---
title: "405.homework.fa"
author: "William Revelle"
date: "4/22/2018"
output: html_document
---

```{r setup, include=FALSE}
knitr::opts_chunk$set(echo = TRUE)
options(width=100)
```

# Factor Analysis Homework

##Preliminaries

The first step is to make sure that you have the most recent version of the psych package and that you have made it active.

```{r}
#install.packages("psych",repos="http://personality-project.org/r", type="source")
library(psych) #make it active
sessionInfo()   #psych should be 1.8.4
```
## Problem 1:  A mood data set
Emotions may be described either as discrete emotions or in dimensional terms.
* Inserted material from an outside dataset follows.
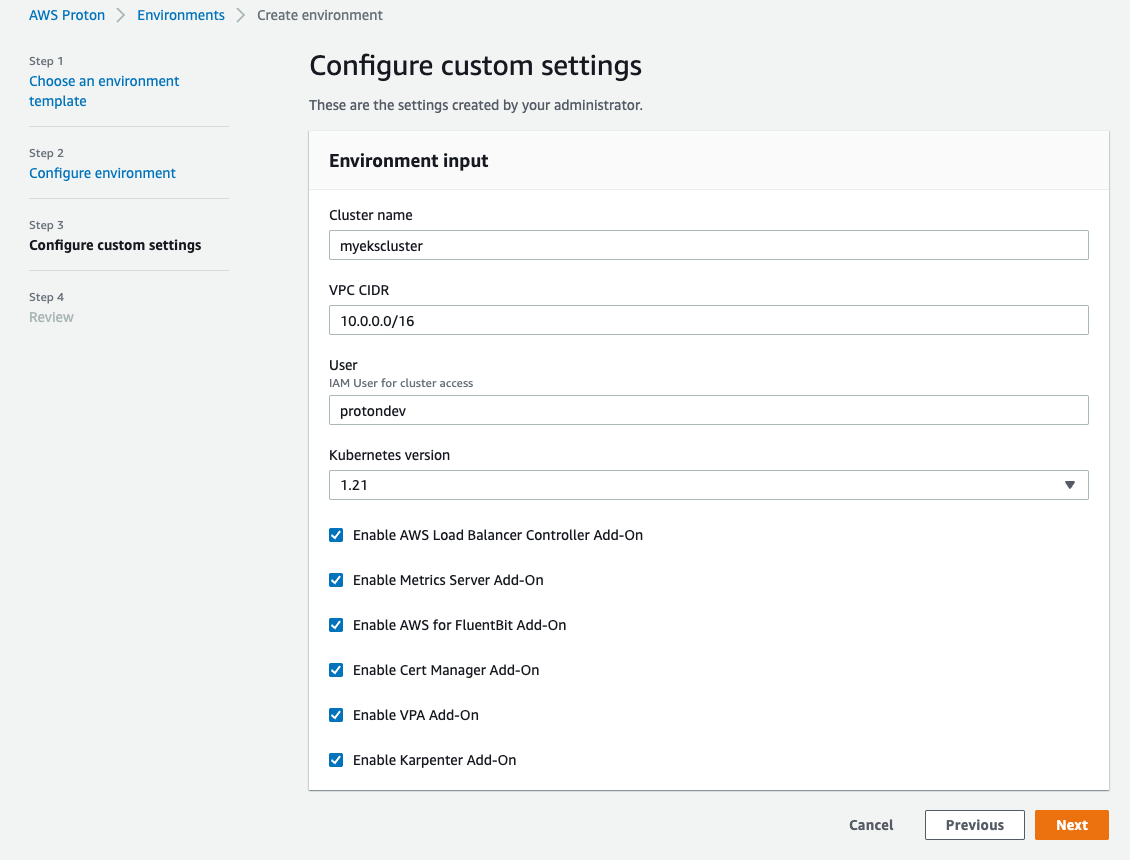Disable the Cert Manager Add-On checkbox
1130x860 pixels.
tap(336, 670)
The Motivational State Questionnaire (MSQ) was developed to study emotions in laboratory and field settings. The data can be well described in terms of a two dimensional solution of energy vs tiredness and tension versus calmness. Additional items include what time of day the data were collected and a few personality questionnaire scores. 3082 unique participants took the MSQ at least once, 2753 at least twice, 446 three times, and 181 four times. The 3032 also took the sai state anxiety inventory at the same time.

Here we examine the factor structure of 12 mood items.
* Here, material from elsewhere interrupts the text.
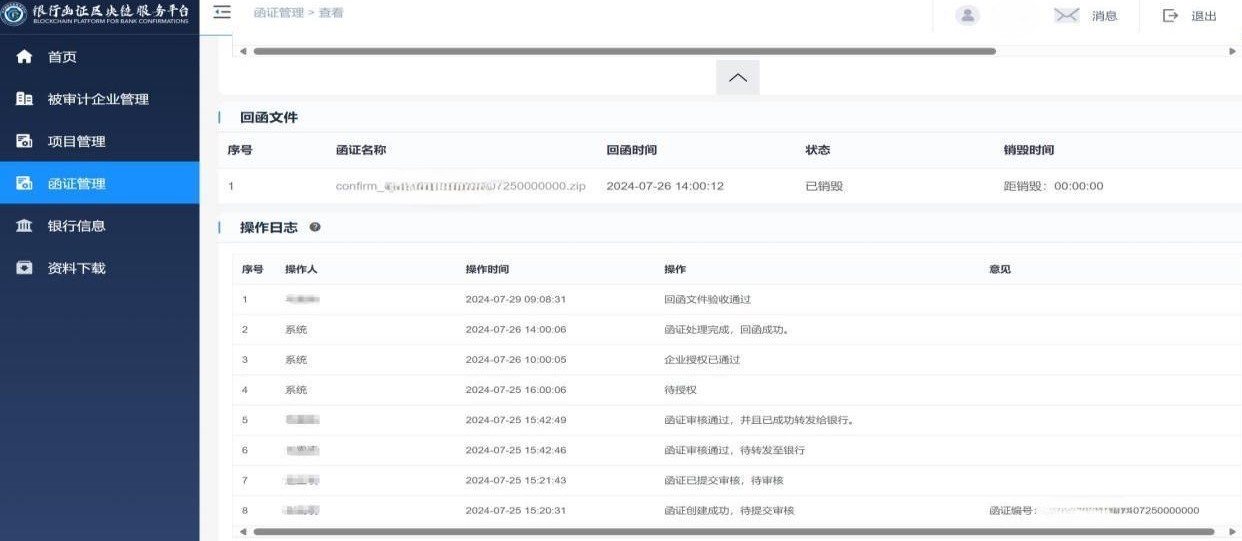Click the help icon beside 操作日志

(315, 227)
The first step is to select them from the larger set and then to describe them.

We use the acs function in psych to convert a string into a character vector. We alphabetize them as a demonstration of ordering.

The msqR data set includes multiple occasions.  We choose just the first time point.


###Problem 1
1) select a subset of mood data (active,energetic,vigorous,sleepy,tired,drowsy,intense, jittery, fearful,at.rest,calm,still)
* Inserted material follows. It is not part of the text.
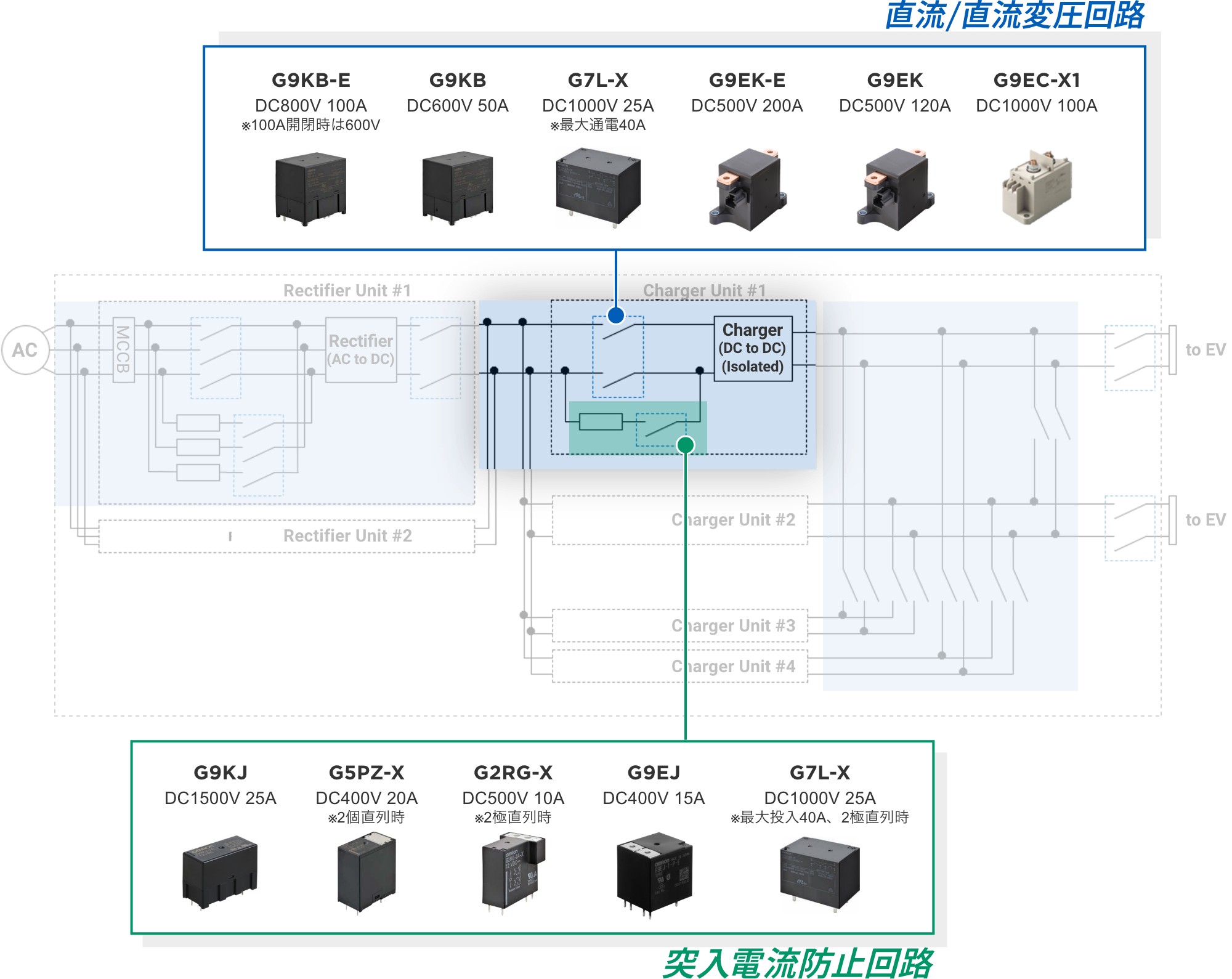Screen dimensions: 1232x979
Task: Select the G9EK-E relay photo
Action: click(x=748, y=189)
2) Find the descriptive statistics

3) Examine the correlation matrix

4) how many factors are in the data?

5) What are they

6) Plot them

7) Reorganize the correlation matrix for a cleaner structure


###Problem 2  Ability

16 multiple choice ability items 1525 subjects taken from the Synthetic Aperture Personality Assessment (SAPA) web based personality assessment project are saved as iqitems. Those data are shown as examples of how to score multiple choice tests and analyses of response alternatives. When scored correct or incorrect, the data are useful for demonstrations of tetrachoric based factor analysis irt.fa and finding tetrachoric correlations.


1) select 16 ability items from the ability data set

2) Find the descriptive statistics

3) Examine the correlation matrix

4) how many factors are in the data?

5) What are they

6) Plot them

7) Reorganize the correlation matrix for a cleaner structure

###Problem 3 The Big 5

25 personality self report items taken from the International Personality Item Pool (ipip.ori.org) were included as part of the Synthetic Aperture Personality Assessment (SAPA) web based personality assessment project. The data from 2800 subjects are included here as a demonstration set for scale construction, factor analysis, and Item Response Theory analysis. Three additional demographic variables (sex, education, and age) are also included.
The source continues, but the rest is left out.